The design problem was: how do you communicate "roughly how far along" for a non-linear process? The planner doesn't march through stages in order. It branches. It retries. It decomposes features into smaller features, then decomposes those. A run might hit the ASSESS stage three times on the same feature, then jump back to REFINE, then decompose into a new subtree that starts over from SELECT. The trajectory is a tree, not a line.

My first instinct was the obvious one. Pick the major stages — SELECT, REFINE, ASSESS, then two more for "resolving" and "finalizing" — and render them as a horizontal progress bar. Five boxes. Fill them in as the run advances. Simple. Familiar. Every operator knows how to read it.

It lasted forty minutes.

What stress-testing actually looks like

The stress-test is not a formal process. It is a conversation with the design in which you try to break it. You pick a specific scenario — not an average scenario, a specific edge — and you walk through what the design would show. Then you ask: does that communicate something true? Does the operator looking at this understand what is happening? Does the design imply something that is not real?

Scenario one for the progress bar: a run hits ASSESS, fails, retries, fails again, retries a third time, and finally accepts. According to the five-stage bar, the run was at stage 3 the whole time. The bar does not move. The operator watching it sees "Stage 3 of 5" for four minutes and concludes the run is stuck. It is not stuck. It is doing exactly what the planner is supposed to do — exercising the assess-and-retry loop that is the whole point of constraint-aware planning. The bar is lying about the thing the operator most needs to understand.

Scenario two: a run decomposes. A feature gets split into three sub-features, and the planner starts processing the first sub-feature from stage 1 again. Where does the bar go? Does it jump backward? Does it stay at the parent's stage? Does it multiply into three parallel bars? None of the answers are good. The design assumed one run, one linear path, and the planner does not work that way.

Scenario three: a run hits STOP. The run did not complete. It did not reach stage 5. But it is also not running anymore — the stop decision is terminal. The bar has to show three stages filled, two empty, and somehow communicate "this is the final state" without implying "this run has two more stages to go." There is no visual language for that. Every cue the bar gives the operator is wrong.

Forty minutes in, I had a design that lied in three common scenarios and was ambiguous in a fourth. The five-stage progress bar was plausible. It was wrong.

Limitation Discovered

Linear visualizations of non-linear processes are a design anti-pattern that feels right because they pattern-match to familiar UX. The familiarity is the trap. If your underlying model is a tree with retries and decomposition, do not start with a progress bar.

The artifact that killed it

After the progress bar was killed, the agent writing the learning subsystem retrospective caught the event and wrote it down. This is one of the numbered entries in that retrospective.

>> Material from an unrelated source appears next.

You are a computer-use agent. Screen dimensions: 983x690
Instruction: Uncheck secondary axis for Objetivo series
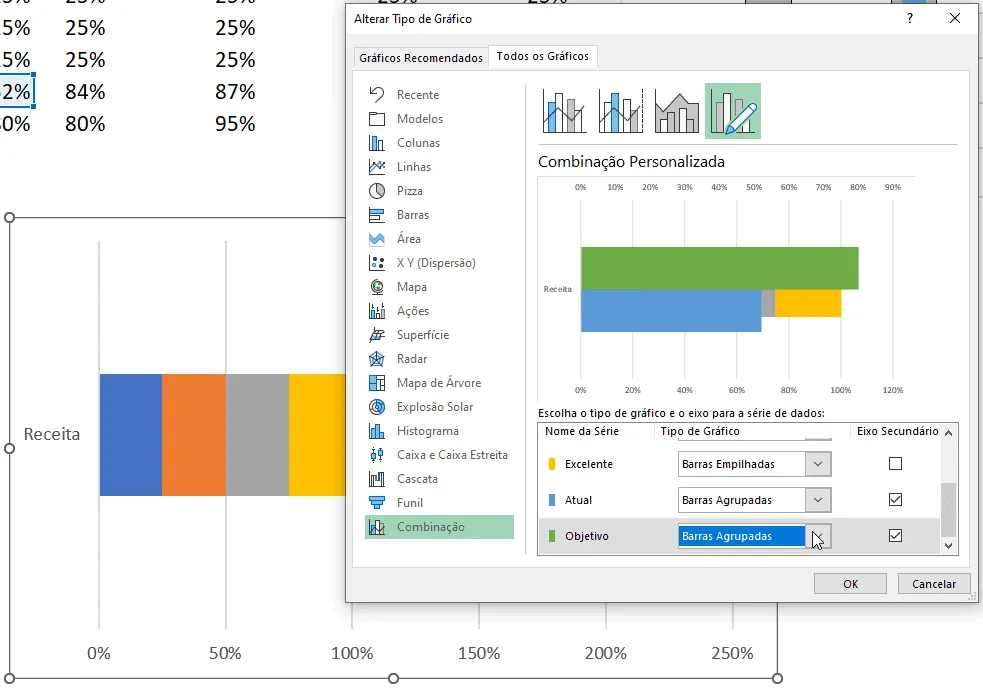(895, 535)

Receipt docs/retrospective-2026-04-02-learning-subsystem.md

4. Linear progress bar was designed, stress-tested, and killed. The 5-phase progress bar (■ ■ ■ ■ □) was plausible but wrong — the planner is non-linear. The stress test caught it before build, but the design time was wasted. Lesson: if the underlying model is non-linear, don't start with a linear visualization.

I want you to notice a few things about that receipt. First, it is terse. Four sentences. It does not belabor the point. Second, it is honest about the cost — "the design time was wasted." Not "saved by the stress test." The stress test saved the builder time, but the forty minutes of architect time is gone regardless. Third, it states the lesson as a rule: if the underlying model is non-linear, do not start with a linear visualization. Future Derek, or a future agent, or a future contributor reading this retrospective knows to check the underlying model before reaching for the familiar UX pattern.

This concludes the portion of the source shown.